Magdeburg l Sachsen-Anhalts CDU-Parteivize Marco Tullner hat sich im Bereich der Kommunalpolitik für eine „punktuelle Zusammenarbeit“ mit der AfD ausgesprochen. Vor Ort gehe es um Themen wie Straßenerneuerungen oder Kita-Beiträge. „Vernünftige Anträge der AfD werden wir nicht ablehnen“, sagte er am Sonntag der Volksstimme. „Es versteht doch kein Mensch, wenn nur wir um des Ablehnens willen sachorientierte Vorschläge der AfD nicht mittragen.“ Zugleich bekräftigte Tullner, es werde auch im Kommunalen „keine institutionelle Zusammenarbeit“ und keine gemeinsamen Anträge mit der AfD geben.

Tullner ist Bildungsminister in Sachsen-Anhalt. Am Wochenende wurde er mit 45 von 49 Stimmen als CDU-Kreisvorsitzender in Halle wiedergewählt. Zuletzt war bekanntgeworden, dass im Gemeinderat von Eilsleben (Börde) die örtliche CDU eine gemeinsame Fraktion mit einem Rechtsextremisten gebildet hatte. Diese wurde beendet, nachdem Journalisten dies öffentlich gemacht hatten.

#### ZU PRÜFENDE DATENSÄTZE:
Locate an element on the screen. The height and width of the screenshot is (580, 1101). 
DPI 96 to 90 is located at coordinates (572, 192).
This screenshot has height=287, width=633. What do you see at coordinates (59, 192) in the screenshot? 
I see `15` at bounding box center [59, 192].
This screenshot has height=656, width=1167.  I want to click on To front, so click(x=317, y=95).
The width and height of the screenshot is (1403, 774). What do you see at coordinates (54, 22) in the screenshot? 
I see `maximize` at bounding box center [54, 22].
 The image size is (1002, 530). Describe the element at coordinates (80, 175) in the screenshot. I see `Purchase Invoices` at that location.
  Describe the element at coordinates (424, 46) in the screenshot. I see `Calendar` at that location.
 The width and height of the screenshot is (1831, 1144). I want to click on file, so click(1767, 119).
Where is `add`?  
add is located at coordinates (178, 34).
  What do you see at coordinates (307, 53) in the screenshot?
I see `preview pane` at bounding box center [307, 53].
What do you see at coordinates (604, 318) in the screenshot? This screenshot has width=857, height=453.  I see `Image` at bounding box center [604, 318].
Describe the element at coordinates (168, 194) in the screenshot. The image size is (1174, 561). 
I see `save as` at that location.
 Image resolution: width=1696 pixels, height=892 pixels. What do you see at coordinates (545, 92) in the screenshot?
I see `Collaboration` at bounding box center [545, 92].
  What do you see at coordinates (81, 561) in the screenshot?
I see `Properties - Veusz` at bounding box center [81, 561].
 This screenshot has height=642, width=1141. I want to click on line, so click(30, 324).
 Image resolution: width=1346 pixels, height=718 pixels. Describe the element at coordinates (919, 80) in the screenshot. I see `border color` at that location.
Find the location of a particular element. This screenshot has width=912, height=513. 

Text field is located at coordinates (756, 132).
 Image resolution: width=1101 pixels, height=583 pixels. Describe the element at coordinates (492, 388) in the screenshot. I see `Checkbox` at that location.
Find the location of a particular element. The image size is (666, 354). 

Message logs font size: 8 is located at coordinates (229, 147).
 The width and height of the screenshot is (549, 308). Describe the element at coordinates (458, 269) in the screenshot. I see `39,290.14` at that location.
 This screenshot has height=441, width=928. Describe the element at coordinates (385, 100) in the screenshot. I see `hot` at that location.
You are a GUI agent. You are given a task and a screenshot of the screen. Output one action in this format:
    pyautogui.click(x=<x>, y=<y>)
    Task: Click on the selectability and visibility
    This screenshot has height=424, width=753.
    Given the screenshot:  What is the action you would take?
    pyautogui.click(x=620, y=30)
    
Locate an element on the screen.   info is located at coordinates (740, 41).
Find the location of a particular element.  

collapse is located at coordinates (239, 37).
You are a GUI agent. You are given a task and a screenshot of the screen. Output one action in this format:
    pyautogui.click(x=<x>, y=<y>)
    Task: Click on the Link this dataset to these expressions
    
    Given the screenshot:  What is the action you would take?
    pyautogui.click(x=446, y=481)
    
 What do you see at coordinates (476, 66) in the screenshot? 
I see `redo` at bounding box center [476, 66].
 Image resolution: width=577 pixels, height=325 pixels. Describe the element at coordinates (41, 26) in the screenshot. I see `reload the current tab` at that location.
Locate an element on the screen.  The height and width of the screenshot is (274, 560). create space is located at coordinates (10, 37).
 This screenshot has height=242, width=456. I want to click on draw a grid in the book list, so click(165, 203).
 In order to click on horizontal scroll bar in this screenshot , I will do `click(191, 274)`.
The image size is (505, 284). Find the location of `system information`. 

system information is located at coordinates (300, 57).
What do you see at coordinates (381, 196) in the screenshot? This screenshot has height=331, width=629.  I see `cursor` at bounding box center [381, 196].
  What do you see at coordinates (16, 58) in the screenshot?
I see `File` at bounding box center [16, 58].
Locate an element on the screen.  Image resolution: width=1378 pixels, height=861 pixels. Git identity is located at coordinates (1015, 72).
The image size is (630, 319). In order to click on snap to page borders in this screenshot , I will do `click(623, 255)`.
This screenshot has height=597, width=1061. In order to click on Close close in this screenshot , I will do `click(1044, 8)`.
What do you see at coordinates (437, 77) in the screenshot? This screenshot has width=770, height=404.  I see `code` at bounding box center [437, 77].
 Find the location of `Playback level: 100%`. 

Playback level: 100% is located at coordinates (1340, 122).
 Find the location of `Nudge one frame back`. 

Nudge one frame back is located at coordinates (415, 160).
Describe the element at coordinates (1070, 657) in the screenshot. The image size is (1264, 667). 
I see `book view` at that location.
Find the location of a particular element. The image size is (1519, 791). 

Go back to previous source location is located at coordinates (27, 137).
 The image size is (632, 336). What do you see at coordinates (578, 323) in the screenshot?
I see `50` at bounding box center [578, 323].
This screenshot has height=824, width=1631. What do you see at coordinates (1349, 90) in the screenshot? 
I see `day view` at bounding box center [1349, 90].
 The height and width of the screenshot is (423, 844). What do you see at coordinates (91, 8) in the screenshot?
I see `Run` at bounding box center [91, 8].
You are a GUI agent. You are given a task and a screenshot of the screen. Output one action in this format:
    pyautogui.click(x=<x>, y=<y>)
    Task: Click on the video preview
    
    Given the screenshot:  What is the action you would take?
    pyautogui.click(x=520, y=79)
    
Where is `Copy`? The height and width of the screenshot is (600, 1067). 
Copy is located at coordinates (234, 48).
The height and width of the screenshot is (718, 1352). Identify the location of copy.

#### ZU ERLEDIGENDE AUFGABEN:
**1)** Nenne alle geografischen Namen (Städte, Gemeinden, Länder und Regionen), die im Artikel über Marco Tullner vorkommen, jeden nur einmal.
**2)** Gib aus dem Artikel über Marco Tullner alles von „Tullner ist Bildungsminister“ bis hinunter zu „öffentlich gemacht hatten.“ wortgetreu wieder.
Die Datensätze werden nicht benötigt.

#### ERGEBNISSE JE AUFGABE:
**1)** Magdeburg, Sachsen-Anhalt, Halle, Eilsleben, Börde

**2)**
Tullner ist Bildungsminister in Sachsen-Anhalt. Am Wochenende wurde er mit 45 von 49 Stimmen als CDU-Kreisvorsitzender in Halle wiedergewählt. Zuletzt war bekanntgeworden, dass im Gemeinderat von Eilsleben (Börde) die örtliche CDU eine gemeinsame Fraktion mit einem Rechtsextremisten gebildet hatte. Diese wurde beendet, nachdem Journalisten dies öffentlich gemacht hatten.